I beni pubblici europei sono risorse o servizi di interesse comune che rispondono a esigenze collettive e richiedono una gestione coordinata tra i Paesi dell'Unione. A causa della loro complessità e dei costi significativi di produzione e mantenimento risulta difficile per i singoli Stati membri sostenerli in modo efficace. Questi beni, infatti, affrontano sfide di portata globale come la politica energetica, la sicurezza sanitaria e la tutela ambientale, rendendo perciò indispensabile una collaborazione a livello europeo per acquisire una soglia produttiva efficiente.

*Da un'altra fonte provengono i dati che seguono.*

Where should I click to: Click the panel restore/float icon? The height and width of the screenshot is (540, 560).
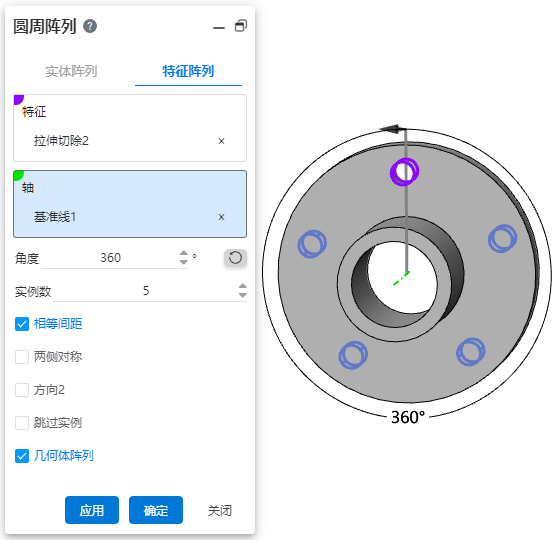(241, 26)
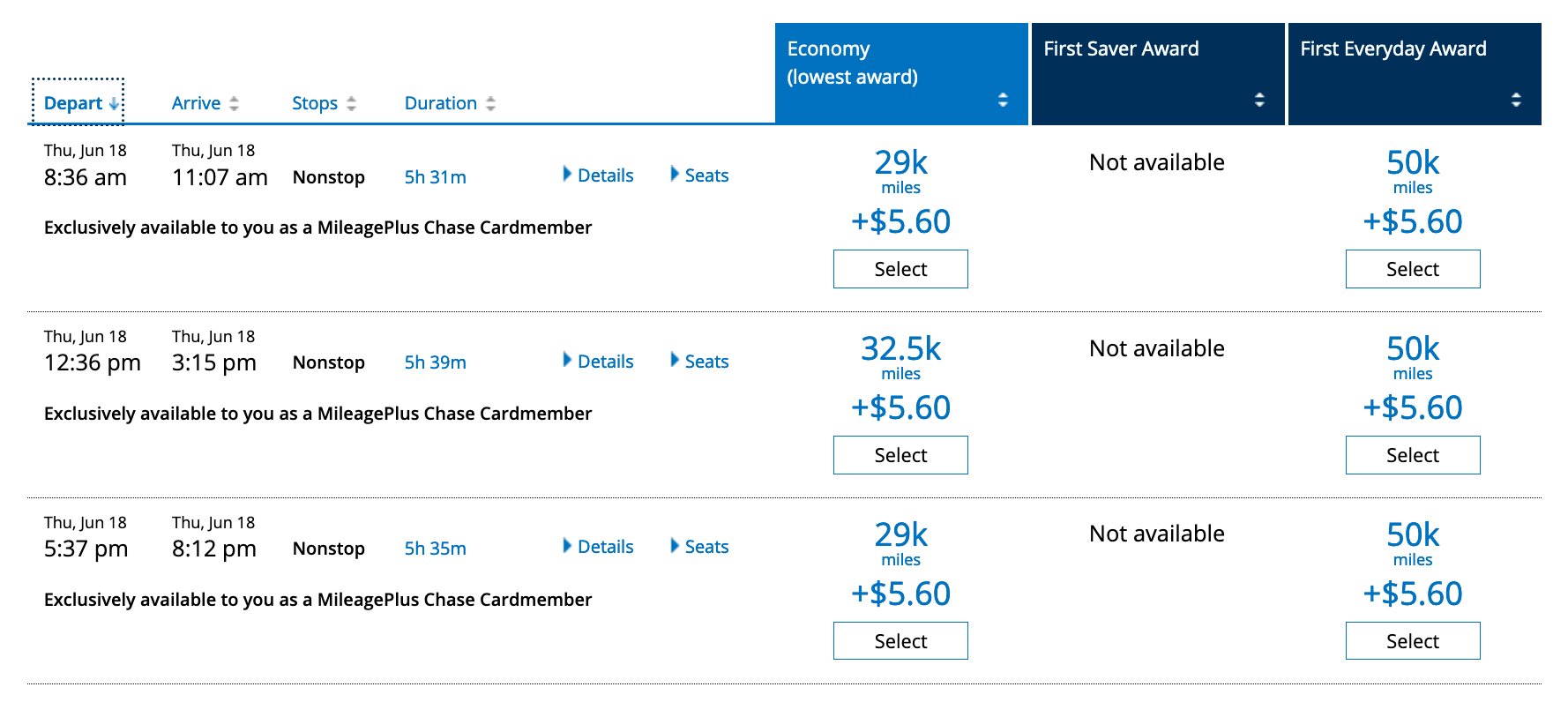Select 29k miles Economy for 5:37 pm flight
The width and height of the screenshot is (1568, 702).
(900, 641)
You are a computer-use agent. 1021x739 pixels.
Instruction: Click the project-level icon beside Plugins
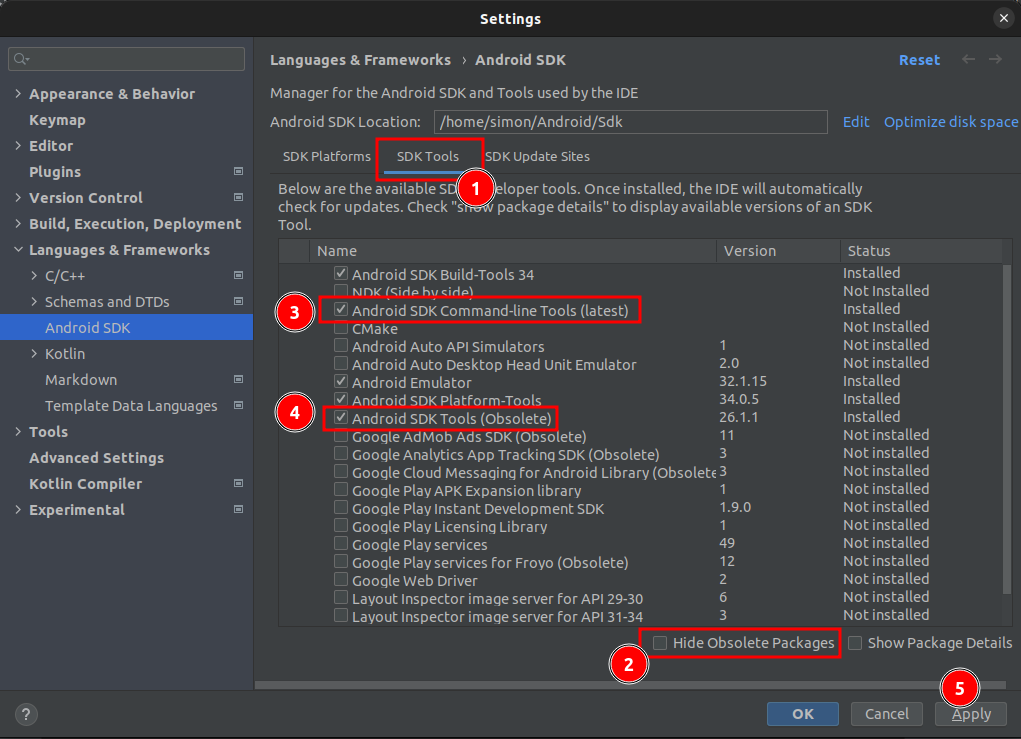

Nello specifico, la produzione di questi beni richiede un intervento pubblico europeo attraverso l’accentramento dei finanziamenti. Tuttavia questo comporta una parziale cessione di sovranità nazionale a favore dell’Unione Europea.

La convenienza dei singoli stati nel realizzare questo trasferimento, inoltre, è collegata all’efficienza delle istituzioni e delle amministrazioni intermedie. Sul versante amministrativo, infatti, è possibile sostenere che un’alta efficienza istituzionale si accompagni a una minore onerosità per la cessione di sovranità derivante dalla produzione di beni comuni a un livello sovranazionale, perché le istituzioni sono consapevoli di poter comunque gestire questo processo.

Ma qual è la concreta situazione in Italia? Non esiste un confronto europeo sull’efficienza delle amministrazioni intermedie, ma è possibile utilizzare come approssimazione il Quality of Government Index, un indice che viene realizzato per conto della Commissione europea dall’Università di Göteborg.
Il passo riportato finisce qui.